Seelsorge an Justizvollzugsanstalten im Bistum Mainz

Auch mitten in den Gefängnissen in unserem Bistum lebt Kirche. Ein Gottesdienst anlässlich des Tages der Gefangenen kann uns dann tatsächlich mit unserem Gott Mauern überspringen lassen (Ps. 18,30), vor allem Mauern in unseren Köpfen.

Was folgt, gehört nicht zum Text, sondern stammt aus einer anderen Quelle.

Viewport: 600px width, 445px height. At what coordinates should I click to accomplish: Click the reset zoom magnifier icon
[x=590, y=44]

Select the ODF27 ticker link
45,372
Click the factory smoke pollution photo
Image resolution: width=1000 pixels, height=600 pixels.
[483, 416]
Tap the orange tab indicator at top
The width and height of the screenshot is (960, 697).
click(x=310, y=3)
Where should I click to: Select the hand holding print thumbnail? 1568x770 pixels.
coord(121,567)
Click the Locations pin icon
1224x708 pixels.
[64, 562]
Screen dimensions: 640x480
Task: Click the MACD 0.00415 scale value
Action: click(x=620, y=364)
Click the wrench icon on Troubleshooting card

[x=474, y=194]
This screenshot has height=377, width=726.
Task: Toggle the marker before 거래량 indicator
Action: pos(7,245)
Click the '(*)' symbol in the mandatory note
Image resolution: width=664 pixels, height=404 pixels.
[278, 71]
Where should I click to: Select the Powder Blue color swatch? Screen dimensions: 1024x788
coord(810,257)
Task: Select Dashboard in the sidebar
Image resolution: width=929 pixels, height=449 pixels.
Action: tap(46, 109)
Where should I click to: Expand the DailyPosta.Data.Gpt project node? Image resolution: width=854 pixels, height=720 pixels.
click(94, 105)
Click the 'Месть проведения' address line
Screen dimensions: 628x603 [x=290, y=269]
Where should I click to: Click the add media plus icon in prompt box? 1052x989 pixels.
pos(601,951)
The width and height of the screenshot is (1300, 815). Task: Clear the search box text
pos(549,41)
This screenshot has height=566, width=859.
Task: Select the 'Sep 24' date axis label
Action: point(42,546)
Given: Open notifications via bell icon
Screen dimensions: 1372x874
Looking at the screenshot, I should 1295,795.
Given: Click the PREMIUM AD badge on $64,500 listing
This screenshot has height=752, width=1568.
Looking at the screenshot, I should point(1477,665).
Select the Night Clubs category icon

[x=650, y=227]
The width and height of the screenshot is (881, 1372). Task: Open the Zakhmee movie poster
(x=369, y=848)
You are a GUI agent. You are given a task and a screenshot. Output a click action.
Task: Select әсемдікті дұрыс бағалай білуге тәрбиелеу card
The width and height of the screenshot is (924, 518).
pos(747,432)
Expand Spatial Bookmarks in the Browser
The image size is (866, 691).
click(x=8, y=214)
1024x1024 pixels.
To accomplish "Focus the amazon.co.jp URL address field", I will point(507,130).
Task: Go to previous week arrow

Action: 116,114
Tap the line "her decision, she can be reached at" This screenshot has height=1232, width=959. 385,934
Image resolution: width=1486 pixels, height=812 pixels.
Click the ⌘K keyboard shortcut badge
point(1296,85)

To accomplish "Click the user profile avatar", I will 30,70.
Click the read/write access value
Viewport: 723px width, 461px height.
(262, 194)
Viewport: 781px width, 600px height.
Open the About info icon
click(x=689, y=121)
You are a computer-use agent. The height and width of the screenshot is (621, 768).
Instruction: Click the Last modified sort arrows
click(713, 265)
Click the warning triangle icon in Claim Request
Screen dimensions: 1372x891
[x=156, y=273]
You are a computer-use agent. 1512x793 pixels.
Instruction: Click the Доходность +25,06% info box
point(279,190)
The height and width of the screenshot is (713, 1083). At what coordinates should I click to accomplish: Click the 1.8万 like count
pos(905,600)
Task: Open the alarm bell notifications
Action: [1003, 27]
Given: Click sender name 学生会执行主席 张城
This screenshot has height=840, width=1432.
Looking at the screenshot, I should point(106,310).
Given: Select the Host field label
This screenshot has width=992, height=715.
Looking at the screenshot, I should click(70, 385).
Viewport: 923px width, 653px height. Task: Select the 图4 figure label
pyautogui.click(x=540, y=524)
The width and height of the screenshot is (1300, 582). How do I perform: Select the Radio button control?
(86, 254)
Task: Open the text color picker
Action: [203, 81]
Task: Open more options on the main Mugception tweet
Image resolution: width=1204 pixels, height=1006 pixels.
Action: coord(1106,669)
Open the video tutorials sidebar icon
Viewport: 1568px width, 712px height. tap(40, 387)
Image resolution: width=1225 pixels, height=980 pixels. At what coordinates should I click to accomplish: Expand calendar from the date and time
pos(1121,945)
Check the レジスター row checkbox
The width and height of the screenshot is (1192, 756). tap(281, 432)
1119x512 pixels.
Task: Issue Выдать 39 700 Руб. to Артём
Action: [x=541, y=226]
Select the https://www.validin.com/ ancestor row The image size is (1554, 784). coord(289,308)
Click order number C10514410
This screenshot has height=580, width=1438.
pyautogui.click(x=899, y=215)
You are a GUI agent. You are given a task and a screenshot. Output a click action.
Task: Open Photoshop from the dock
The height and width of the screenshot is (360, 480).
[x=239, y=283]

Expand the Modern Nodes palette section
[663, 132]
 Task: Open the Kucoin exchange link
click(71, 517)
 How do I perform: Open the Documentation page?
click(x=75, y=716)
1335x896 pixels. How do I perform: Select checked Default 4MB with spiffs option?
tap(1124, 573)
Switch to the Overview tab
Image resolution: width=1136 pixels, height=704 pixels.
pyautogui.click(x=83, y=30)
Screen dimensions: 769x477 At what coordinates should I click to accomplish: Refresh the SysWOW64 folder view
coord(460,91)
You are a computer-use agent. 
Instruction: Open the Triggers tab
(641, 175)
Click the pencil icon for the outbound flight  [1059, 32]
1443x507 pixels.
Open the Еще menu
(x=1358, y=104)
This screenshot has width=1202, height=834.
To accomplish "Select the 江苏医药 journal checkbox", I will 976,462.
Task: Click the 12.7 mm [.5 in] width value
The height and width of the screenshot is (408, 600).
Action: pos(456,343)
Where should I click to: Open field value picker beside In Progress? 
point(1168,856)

In jedem Jahr findet zum Tag der Gefangenen ein zentraler Gottesdienst in einem der Gefängnisse unseres Bistums statt. 

Wer sind wir?

Wir sind Botschafter und Botschafterinnen der Versöhnung, die von Gott ausgeht und alle in die Gemeinschaft mit ihm und den Menschen ruft. Zu diesem Dienst hat uns der Bischof von Mainz im Einvernehmen mit den staatlichen Behörden in den Justizvollzugsanstalten und in den Abschiebehaftanstalten beauftragt. Im Rahmen der gesetzlichen Bestimmungen und den zwischen Staat und Kirchen getroffenen Vereinbarungen arbeiten wir mit allen im Vollzug Tätigen zusammen. In all unserem seelsorglichen und diakonischen Tun und vornehmlich in der Feier der Gottesdienste verkünden wir im Gefängnis die Botschaft Jesu vom „anbrechenden Reich Gottes". Deswegen suchen wir die vertrauensvolle und verlässliche  Begegnung mit den Gefangenen und den Bediensteten.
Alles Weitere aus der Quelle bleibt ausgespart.